GETTING STARTED | LINE PLOTS | KNIME ANALYTICS PLATFORM

Home Sweet Home

Exploring Average Home Sale Price Based On Census Regions With Line Plots In KNIME Analytics Platform

John Denham
Low Code for Data Science

--

Introduction: The Keys

Due to COVID and a myriad of other factors, the 2020’s have been chaotic when it comes to home ownership. In many places in the United States, supply cannot keep up with demand, heated discussion is still taking place around the impact to Millennials and undoubtedly soon, Generation Z. This has driven many existing homeowners to develop renewed interest in regularly checking their home Zestimate.

With all this input, filtered through friends, family, neighbors, media, home builders and others, exploring the data ourselves may provide a breath of fresh air, confirm suspicions, or at the very least offer a different perspective.
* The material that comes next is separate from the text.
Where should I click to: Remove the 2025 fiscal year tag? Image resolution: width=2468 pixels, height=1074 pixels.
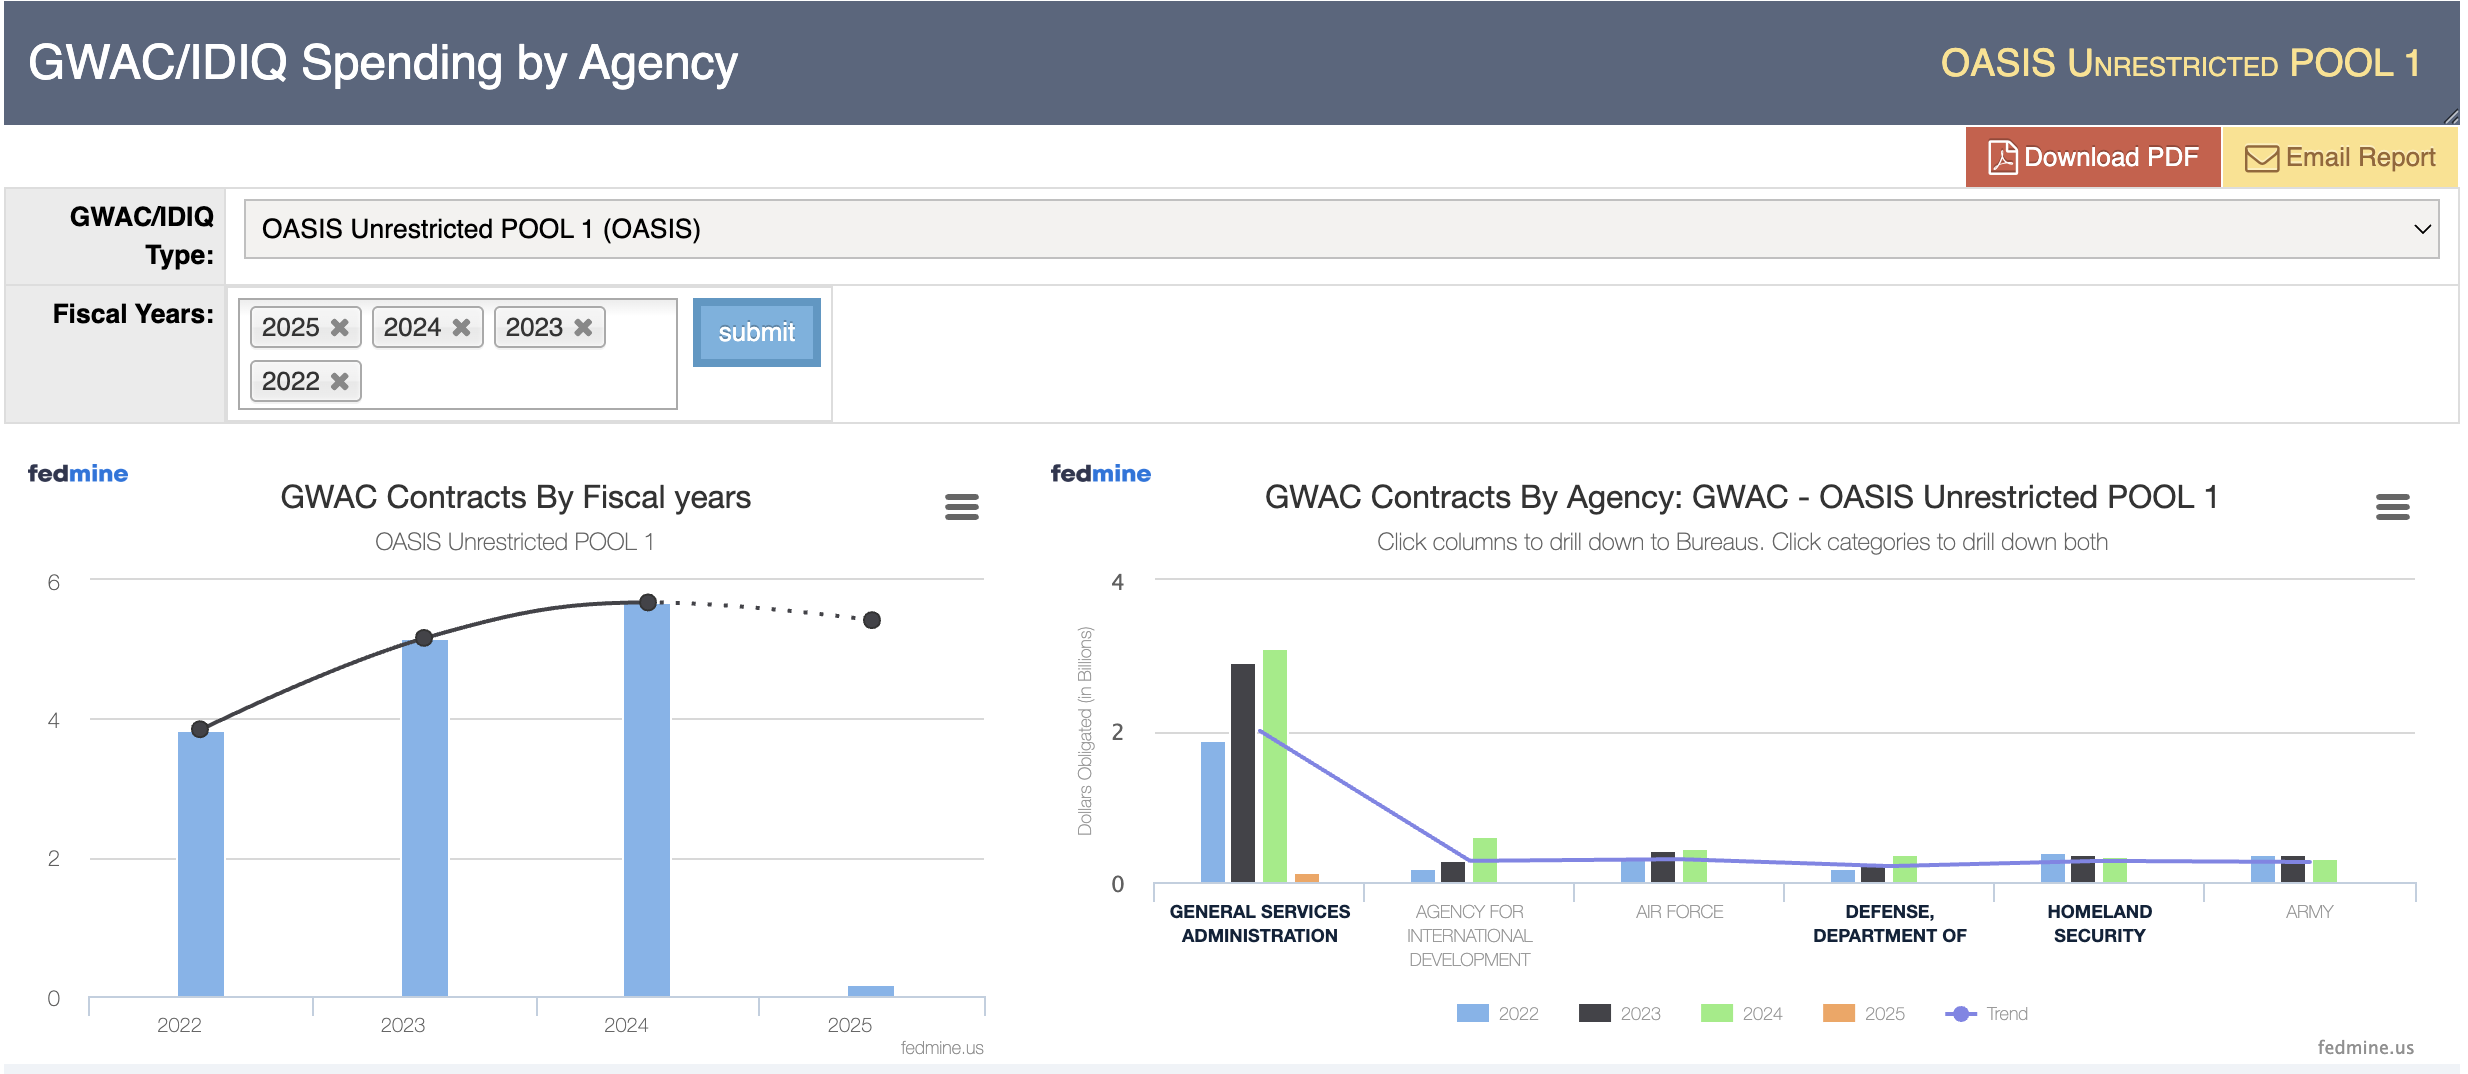coord(340,328)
The Federal Reserve Bank of Saint Louis Economic Research FRED website has a dearth of economic data across many different categories. One of these, U.S. Regional Data breaks down even further and ultimately, we arrive at datasets providing numbers on the Average Sales Price of Houses Sold across various census regions.

With access to these datasets, we can put something together to examine how home sale prices have changed over the years.

With the Line Plot node in KNIME Analytics Platform, we can quickly and easily generate a line plot that allows us to compare this data and interact with it in the interactive and composite views.

The four datasets we are working with include the average sales price of houses sold across United States census regions (West, Midwest, Northeast and South). These datasets cover the sale prices from 1975 through July 2021. These datasets are very straightforward with just date and price columns for each region (Figure 1).

Figure 1: GEOFRED Site Showing Breakout Of U.S. Census Regions. Sources: Census; HUD.

The datasets come with the reference workflow for this blog post, named Line Plot, which is available on the KNIME Hub and can be downloaded for free.

In this post, we will describe and apply this node to:

  • Create a basic line plot from the FRED data.
  • Apply custom colors to specific columns to display in the plot.
  • Control aspects of the Line Plot node with flow variables.
  • Provide an example of the Plotly-based Line Plot node.

The Line Plot Node

Line plots assist us in visualizing changes over time. We often plot single or multiple lines against a temporal variable (such as a date) so we can more easily understand the relationship between our various data points.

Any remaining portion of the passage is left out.